RECORDS FOR THE EXERCISE start
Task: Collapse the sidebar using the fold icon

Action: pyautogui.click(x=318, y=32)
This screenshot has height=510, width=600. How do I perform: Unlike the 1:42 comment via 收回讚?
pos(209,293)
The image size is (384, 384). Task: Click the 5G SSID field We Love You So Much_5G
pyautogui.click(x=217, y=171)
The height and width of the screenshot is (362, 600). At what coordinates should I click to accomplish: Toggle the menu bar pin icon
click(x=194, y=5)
RECORDS FOR THE EXERCISE end
RECORDS FOR THE EXERCISE start
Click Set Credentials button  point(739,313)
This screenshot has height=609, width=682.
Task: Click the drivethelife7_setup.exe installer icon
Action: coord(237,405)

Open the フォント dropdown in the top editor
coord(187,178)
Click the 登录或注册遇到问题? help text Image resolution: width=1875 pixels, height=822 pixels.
RECORDS FOR THE EXERCISE end
## DIRECTIONS FOR THIS TASK:
Please edit the lines between the one containing "Open the フォント dropdown in the top editor" and the one containing "Click the 登录或注册遇到问题?", inclusive, changing "help text" to "help link" and leaving everything else unchanged. Return only those lines.

## RESULT OF THE TASK:
Open the フォント dropdown in the top editor
coord(187,178)
Click the 登录或注册遇到问题? help link Image resolution: width=1875 pixels, height=822 pixels.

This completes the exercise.